Looking over pictures of himself with fellow Red Guards in 1966 and beyond, Wang pointed to young men who grew up to be a vice minister, an influential party official in Shanghai and the director of an important state history museum.

Wang Youqin, a former student at Bian's school who's written a book about the Cultural Revolution, named a prominent Chinese bank executive and a senior administrator at a Shanghai university as having knowledge about Bian's death.

"They have become people with power and with money," said Wang Jingyao, Bian's husband. "The central government wants to cover up for them and protect them."

The high school where Bian died was one of the best known in the country. The daughters of the general secretary of the Communist Party, Deng Xiaoping, and the head of state, Liu Shaoqi, attended the school. (The two men were named enemies of the party during the Cultural Revolution; Liu reportedly died in a jail cell, but Deng later became the country's leader.)

Despite the school's visibility, there's been no official investigation of Bian's murder on Aug. 5, 1966.

A Chinese filmmaker produced a short, powerful documentary about her death in 2006, but authorities forbade showing it in China. Wang Youqin, who's a senior lecturer of Chinese language at the University of Chicago, has created a website and ongoing research project about Bian's death and the Cultural Revolution, but Chinese authorities blocked the site.

"If there was a trial I would go to the court and give evidence, but there is no trial," Wang Youqin said. "They say that generation was fed by wolves' milk; they never really understood that what they did was wrong."

A moment later, Wang corrected herself, saying that there are former Red Guards who are sorry for their actions, but "for some people who were Red Guards, they don't want you to expose their bloody past."

During the afternoon of that Aug. 5, Wang said, she saw students pour black ink on administrators' faces and drag them around and then "people went to the carpenter's room and got broken table legs with nails in them." At that point, Wang said, she left the scene.

Bian already had been subjected to "struggle sessions" in which students kicked and beat her with wooden training rifles. They plastered her house with signs that accused her of party disloyalty and taunted that she'd "trembled all over" while getting doused with water and having her mouth stuffed with mud "just like a pig."

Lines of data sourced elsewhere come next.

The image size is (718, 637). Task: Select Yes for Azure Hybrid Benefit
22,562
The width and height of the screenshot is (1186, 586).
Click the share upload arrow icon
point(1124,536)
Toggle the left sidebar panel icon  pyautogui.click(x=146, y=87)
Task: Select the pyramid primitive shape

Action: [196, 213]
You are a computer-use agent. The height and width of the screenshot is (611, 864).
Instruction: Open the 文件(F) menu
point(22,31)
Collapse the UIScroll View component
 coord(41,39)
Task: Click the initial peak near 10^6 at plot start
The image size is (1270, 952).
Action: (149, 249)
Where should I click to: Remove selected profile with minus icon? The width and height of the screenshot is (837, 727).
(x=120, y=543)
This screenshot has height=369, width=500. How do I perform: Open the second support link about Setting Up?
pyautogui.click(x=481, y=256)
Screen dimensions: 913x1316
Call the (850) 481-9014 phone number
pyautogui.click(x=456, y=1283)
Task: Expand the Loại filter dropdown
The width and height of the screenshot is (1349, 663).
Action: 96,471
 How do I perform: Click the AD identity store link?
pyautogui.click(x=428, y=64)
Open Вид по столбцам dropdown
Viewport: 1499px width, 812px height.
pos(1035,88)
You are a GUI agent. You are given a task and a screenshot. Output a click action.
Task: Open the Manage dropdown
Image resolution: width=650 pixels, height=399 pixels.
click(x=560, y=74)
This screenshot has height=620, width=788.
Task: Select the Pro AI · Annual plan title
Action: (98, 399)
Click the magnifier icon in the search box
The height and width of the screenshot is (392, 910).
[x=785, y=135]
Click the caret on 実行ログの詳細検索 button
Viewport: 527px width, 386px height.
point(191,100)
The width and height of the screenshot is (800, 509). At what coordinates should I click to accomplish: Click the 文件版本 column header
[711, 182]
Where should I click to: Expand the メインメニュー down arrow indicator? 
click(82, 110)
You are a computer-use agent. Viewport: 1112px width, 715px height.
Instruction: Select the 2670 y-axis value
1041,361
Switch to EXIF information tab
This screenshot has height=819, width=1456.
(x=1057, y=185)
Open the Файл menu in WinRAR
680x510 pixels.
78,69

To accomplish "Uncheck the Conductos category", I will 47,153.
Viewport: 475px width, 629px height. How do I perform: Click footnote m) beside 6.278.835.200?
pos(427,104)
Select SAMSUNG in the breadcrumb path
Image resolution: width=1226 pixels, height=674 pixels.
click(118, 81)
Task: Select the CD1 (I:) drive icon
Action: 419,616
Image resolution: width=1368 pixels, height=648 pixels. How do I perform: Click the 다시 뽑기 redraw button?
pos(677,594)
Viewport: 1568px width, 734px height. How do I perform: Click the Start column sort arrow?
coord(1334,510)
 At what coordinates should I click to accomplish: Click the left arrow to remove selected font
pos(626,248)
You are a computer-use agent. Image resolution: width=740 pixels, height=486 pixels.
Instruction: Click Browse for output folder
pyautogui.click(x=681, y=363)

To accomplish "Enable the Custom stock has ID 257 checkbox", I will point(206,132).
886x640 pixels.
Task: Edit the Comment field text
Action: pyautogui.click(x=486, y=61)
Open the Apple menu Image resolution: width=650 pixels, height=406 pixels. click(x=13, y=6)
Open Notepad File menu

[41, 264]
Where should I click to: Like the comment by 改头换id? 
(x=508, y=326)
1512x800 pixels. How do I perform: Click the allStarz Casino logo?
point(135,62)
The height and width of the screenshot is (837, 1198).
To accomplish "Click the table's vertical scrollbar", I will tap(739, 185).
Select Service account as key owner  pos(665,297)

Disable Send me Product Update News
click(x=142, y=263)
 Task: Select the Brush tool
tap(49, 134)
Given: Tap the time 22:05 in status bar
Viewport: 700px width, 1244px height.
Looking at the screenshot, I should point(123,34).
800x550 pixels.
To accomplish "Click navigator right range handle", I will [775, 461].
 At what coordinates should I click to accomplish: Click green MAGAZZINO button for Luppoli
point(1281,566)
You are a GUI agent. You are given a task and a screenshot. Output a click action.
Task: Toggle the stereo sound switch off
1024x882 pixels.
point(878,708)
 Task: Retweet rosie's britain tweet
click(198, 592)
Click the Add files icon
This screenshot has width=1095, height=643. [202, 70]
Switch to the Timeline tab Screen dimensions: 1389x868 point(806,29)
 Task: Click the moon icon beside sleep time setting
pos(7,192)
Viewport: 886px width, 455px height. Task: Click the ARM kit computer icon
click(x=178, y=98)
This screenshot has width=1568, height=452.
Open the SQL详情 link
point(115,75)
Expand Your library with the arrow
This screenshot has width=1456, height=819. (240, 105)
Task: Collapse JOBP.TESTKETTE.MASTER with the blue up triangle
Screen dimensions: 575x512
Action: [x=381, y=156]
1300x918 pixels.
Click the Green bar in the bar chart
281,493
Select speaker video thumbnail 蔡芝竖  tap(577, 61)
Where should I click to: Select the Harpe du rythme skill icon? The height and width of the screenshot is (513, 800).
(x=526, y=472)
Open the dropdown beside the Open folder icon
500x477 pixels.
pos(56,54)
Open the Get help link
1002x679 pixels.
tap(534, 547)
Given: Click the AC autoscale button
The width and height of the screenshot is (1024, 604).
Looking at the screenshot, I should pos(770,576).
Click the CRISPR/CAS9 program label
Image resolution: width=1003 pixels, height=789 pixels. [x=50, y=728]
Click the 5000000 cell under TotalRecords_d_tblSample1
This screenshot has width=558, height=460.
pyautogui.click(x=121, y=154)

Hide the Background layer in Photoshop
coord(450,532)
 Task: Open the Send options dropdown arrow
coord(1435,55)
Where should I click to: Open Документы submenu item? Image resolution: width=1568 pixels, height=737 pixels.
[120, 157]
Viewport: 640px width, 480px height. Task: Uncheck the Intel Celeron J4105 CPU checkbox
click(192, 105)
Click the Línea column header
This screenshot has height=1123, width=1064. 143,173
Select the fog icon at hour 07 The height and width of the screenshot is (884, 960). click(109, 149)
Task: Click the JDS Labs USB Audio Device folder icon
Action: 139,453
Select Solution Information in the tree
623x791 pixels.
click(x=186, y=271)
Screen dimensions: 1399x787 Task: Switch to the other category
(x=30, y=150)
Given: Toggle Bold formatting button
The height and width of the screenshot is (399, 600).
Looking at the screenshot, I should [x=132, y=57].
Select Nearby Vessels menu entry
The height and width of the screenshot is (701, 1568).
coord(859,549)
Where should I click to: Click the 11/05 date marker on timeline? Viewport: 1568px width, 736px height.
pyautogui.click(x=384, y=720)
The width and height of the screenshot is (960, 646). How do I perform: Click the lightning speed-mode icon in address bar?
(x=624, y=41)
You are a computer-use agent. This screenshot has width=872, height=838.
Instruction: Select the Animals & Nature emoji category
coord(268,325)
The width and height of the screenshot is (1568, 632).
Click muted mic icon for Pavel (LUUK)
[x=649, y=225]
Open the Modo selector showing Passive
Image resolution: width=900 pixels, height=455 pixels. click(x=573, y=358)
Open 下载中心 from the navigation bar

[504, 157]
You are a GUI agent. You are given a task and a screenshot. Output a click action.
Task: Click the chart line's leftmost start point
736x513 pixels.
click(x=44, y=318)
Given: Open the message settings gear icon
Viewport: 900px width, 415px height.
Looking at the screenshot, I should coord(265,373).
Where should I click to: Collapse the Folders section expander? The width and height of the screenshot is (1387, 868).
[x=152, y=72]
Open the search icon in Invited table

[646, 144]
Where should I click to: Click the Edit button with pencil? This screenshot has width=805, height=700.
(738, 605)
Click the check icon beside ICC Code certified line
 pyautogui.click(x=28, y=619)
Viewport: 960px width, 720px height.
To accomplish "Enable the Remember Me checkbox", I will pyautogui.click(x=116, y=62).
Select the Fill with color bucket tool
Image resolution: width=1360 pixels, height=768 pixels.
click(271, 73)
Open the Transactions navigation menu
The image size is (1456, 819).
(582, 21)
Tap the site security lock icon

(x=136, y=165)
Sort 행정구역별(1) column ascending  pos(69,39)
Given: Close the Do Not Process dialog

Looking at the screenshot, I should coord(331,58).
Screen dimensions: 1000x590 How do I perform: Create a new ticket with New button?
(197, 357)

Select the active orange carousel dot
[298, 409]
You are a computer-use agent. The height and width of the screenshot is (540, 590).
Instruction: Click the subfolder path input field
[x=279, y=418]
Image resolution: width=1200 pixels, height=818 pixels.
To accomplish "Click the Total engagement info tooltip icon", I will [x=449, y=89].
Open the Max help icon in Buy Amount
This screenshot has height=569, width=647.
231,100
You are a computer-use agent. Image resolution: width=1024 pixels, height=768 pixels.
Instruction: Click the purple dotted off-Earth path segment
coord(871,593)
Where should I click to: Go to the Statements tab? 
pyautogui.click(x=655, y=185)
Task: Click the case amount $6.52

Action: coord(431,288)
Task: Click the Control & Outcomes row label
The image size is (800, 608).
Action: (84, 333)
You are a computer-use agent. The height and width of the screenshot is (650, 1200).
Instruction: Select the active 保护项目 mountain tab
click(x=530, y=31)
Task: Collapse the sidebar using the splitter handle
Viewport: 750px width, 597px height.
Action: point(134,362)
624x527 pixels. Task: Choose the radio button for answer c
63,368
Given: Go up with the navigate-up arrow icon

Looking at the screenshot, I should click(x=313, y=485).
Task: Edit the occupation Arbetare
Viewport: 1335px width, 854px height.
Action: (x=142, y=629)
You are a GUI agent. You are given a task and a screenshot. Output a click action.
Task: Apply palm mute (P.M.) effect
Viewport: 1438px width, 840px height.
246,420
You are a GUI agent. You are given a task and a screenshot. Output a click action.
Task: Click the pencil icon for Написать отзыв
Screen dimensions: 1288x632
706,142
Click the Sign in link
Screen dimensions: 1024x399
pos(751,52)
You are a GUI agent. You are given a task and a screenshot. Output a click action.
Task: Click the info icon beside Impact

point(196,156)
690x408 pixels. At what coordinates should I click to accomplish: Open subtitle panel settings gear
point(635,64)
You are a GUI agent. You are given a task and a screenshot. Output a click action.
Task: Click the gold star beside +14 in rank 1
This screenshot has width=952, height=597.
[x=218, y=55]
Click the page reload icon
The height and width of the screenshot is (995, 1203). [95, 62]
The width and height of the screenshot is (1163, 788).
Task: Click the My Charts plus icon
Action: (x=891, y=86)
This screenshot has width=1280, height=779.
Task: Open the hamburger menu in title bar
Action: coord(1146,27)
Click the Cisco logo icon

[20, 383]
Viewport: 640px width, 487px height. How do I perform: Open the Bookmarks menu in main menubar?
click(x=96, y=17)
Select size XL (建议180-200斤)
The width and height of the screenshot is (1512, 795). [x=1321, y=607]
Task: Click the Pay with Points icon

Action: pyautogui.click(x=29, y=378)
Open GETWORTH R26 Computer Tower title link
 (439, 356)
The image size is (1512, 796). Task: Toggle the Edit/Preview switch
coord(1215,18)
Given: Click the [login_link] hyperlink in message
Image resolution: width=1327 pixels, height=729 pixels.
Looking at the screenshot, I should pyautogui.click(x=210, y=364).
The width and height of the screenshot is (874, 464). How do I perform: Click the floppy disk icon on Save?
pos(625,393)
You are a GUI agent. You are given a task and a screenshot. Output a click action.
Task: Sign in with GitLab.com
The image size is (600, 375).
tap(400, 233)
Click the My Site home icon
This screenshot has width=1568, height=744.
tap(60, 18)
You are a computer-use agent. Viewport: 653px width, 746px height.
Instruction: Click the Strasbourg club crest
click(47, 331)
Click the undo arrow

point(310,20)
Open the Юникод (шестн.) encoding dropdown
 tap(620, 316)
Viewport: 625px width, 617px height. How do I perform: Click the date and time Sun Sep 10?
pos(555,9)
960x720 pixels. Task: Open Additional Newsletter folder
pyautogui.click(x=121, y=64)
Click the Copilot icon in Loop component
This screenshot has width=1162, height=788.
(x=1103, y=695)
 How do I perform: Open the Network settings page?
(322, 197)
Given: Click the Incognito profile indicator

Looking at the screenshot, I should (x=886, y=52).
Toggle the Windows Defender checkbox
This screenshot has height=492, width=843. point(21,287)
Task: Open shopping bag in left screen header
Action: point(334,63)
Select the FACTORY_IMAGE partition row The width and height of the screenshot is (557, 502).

The day before her death, more than a half-dozen students whipped Bian and another teacher with belts and buckles.

One of the senior student leaders present the afternoon of Bian's murder, Liu Jin, agreed to talk with McClatchy about the experience. Liu was joined by a friend, Feng Jinglan, who was also there that day.

The pair, now in their 60s, recounted the political history of the Cultural Revolution and gave a chronology of events at the school; but after an hour of talking, neither of them had described a specific act of violence. Only when pressed on the murder did the two women say that Bian and four other administrators were frog-marched around the schoolyard and beaten. Both said they were in another part of the school when it happened.

So who, exactly, was responsible?

"It was a group action. A lot of students beat Bian Zhongyun, maybe just hitting her on the back or slapping her," Feng said. "But her death is not the responsibility of any one individual."